Of particular importance are the communications between the U.S. attorneys’ offices for the Western District of Pennsylvania and the Eastern District of New York relating to Hunter Biden, James Biden, Joe Biden, and the FD-1023, as the Eastern District of New York had apparently concluded the FD-1023 did not match any known Russian disinformation. Subpoenaing FBI reports dating to Jan. 1, 2014, and referencing Mykola Zlochevsky, Hunter Biden, James Biden, or Joe Biden will likely also turn up relevant information. 

Naming Names

In addition to subpoenaing these witnesses and the related documents, Grassley’s letter provides the names of several other individuals deserving of questioning. Significantly, the letter indicates that the individuals named had knowledge of Joe Biden’s potential complicity in his son’s money-laundering scheme. But Grassley also named individuals from FBI headquarters, the Washington field office, the Baltimore field office, Delaware FBI agents, and FBI management personnel. 

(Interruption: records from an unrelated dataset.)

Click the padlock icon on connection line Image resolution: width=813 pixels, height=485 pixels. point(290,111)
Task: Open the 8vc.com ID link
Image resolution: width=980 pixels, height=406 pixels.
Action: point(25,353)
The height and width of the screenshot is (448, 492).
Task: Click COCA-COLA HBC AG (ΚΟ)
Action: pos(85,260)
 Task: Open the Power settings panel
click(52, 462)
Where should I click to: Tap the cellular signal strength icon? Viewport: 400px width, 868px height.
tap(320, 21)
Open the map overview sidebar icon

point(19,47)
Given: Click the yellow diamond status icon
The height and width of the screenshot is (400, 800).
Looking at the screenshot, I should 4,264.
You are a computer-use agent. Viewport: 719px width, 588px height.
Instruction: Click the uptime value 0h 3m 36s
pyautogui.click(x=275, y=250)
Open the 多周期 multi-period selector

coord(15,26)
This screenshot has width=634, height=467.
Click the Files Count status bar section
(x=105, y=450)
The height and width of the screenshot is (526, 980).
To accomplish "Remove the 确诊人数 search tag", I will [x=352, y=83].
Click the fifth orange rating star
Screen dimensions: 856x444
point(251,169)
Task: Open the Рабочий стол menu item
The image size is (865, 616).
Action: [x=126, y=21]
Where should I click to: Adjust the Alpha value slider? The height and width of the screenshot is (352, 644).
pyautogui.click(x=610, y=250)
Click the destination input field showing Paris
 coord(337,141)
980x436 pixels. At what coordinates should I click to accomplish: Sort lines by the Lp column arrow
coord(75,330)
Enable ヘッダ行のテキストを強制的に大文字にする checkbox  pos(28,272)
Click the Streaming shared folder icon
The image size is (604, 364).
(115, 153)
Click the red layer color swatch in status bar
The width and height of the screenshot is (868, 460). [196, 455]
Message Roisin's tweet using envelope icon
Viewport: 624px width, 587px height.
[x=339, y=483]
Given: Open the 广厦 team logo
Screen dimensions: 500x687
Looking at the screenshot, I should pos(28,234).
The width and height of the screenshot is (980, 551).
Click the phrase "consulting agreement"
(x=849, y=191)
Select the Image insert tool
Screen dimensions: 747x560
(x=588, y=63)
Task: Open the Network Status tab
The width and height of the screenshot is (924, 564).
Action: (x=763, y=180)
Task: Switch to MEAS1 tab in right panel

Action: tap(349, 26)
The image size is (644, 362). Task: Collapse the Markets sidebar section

Finally, the House should take note of Grassley’s repeated references to Assistant Special Agent in Charge Timothy Thibault and the various documents he requested that connect to Thibault. Those references should give House investigators pause because Grassley’s apparent focus on Thibault strikes an odd note given the tune Thibault played in his transcribed interview: that he was new to the job and was only on the periphery of decisions to close out sources. 

Why then, would Grassley seek “all records derived from reporting on derogatory information linked to Hunter Biden, James Biden, Joe Biden, and their foreign business relationships that was overseen under the approval, guidance, and purview of ASAC Thibault from January 1, 2020, to his last day at the FBI”? And why would Grassley ask for a copy of “all opened and closed cases initiated by the Washington Field Office under the purview of ASAC Thibault that were ordered closed by ASAC Thibault and/or denied for opening by the Justice Department’s Public Integrity Section, and/or the United States Attorney Offices in the District of Columbia and Eastern District of Virginia”?

Grassley may not be able to force the DOJ and FBI to provide answers or those documents, but the House can — and it should, stat.